» **Data supplied**

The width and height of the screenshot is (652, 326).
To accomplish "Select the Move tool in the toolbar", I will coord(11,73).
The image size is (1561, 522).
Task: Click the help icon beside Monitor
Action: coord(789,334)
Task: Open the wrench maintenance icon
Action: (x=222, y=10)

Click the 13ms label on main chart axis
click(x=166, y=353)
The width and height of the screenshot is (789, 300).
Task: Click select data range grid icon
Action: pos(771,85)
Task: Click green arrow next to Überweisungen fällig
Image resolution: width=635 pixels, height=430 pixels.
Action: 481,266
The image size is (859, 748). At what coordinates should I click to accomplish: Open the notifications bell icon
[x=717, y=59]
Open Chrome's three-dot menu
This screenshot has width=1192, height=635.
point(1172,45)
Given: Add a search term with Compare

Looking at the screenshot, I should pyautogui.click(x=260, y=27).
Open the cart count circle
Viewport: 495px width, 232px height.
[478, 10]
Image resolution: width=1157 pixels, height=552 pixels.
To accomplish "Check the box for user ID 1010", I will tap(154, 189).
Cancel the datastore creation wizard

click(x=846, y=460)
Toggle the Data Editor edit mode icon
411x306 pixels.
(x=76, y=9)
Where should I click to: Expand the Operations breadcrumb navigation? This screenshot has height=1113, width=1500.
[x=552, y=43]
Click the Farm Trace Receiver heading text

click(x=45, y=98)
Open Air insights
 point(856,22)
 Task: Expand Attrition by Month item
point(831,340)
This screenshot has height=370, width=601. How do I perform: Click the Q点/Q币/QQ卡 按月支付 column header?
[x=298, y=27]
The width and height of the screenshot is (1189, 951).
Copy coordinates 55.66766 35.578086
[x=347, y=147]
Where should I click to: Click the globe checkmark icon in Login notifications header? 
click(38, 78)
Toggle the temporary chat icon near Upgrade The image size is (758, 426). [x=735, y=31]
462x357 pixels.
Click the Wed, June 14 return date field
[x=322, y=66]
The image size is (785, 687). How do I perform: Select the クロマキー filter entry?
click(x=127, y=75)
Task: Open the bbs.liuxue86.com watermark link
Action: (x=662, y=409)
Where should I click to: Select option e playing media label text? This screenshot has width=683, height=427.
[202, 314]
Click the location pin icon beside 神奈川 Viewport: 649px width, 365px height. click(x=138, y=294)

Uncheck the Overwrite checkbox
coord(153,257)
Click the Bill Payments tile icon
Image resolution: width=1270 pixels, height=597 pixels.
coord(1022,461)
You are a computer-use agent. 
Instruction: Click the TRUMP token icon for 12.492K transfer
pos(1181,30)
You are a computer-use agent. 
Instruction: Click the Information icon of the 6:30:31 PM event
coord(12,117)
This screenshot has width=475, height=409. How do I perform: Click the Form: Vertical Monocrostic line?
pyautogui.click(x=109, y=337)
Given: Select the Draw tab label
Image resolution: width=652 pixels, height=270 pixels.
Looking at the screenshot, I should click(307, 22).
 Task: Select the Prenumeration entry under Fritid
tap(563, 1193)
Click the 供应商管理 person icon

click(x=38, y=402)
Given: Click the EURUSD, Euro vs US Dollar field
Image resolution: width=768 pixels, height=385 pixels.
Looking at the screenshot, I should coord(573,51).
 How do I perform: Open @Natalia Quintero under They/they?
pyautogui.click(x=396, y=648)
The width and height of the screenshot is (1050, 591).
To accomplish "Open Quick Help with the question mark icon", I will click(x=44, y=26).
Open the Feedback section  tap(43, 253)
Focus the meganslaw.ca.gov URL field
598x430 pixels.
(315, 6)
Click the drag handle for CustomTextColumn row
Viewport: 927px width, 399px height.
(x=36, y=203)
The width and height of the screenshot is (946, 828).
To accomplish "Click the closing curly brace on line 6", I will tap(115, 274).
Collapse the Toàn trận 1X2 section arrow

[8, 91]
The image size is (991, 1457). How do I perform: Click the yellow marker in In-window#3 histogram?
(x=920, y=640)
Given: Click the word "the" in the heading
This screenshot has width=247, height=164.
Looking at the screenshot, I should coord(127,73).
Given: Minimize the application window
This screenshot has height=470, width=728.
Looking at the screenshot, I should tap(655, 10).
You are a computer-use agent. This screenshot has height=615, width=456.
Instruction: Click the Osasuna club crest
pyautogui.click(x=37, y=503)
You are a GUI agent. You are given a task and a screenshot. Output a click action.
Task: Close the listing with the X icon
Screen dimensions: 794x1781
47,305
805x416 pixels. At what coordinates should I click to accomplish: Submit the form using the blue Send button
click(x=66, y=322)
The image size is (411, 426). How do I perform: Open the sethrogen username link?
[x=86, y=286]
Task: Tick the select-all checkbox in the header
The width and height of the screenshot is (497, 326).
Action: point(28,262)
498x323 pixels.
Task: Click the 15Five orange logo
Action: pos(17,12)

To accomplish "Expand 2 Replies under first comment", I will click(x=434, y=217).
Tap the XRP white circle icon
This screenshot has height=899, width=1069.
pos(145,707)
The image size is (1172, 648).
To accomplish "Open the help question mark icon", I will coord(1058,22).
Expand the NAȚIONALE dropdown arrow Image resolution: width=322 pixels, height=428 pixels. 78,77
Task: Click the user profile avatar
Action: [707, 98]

» **Your assignment**
From the listing above, count every line where the word "question" occurs; the answer is that number and nothing else.

» **Final answer**
2